*Given problem*:
Gather each line in the data below that contains the word "Open" and copy those lines out in full.

Collected data entries
** START **

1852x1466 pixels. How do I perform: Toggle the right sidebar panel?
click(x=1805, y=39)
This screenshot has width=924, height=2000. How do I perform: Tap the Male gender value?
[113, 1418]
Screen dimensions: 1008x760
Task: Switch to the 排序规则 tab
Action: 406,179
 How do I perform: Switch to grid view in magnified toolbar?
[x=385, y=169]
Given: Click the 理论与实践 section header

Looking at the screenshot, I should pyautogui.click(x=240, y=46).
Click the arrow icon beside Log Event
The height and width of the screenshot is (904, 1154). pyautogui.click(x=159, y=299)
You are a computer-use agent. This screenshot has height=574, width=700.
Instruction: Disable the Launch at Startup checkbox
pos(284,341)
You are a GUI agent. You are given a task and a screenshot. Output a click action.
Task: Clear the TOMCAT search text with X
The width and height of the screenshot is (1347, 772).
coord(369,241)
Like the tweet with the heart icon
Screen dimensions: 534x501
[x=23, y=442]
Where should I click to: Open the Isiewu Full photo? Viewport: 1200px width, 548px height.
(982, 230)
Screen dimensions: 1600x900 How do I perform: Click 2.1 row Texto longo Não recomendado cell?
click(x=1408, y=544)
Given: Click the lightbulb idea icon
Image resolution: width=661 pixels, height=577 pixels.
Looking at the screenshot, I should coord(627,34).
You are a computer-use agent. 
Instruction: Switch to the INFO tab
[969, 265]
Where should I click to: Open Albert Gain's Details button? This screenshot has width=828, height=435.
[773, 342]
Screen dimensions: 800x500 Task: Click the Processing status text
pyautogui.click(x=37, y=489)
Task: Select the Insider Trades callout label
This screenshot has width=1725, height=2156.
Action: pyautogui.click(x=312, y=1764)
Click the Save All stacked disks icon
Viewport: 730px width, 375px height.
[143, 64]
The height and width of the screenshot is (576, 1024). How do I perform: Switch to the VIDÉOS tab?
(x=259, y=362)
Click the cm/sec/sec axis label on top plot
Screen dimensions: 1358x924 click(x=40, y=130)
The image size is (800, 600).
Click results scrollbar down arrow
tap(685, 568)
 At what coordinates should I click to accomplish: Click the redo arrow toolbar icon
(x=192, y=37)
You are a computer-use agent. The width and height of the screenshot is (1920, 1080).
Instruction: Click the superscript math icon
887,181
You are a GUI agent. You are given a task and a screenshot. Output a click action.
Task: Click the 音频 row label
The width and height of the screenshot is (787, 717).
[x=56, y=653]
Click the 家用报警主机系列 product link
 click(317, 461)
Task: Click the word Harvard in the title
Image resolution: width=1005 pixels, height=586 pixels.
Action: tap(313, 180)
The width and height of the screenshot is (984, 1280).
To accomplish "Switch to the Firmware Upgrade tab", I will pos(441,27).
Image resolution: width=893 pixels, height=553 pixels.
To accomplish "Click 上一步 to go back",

** END **

*Answer to the task*:
Where should I click to: Open the Isiewu Full photo? Viewport: 1200px width, 548px height.
Where should I click to: Open Albert Gain's Details button? This screenshot has width=828, height=435.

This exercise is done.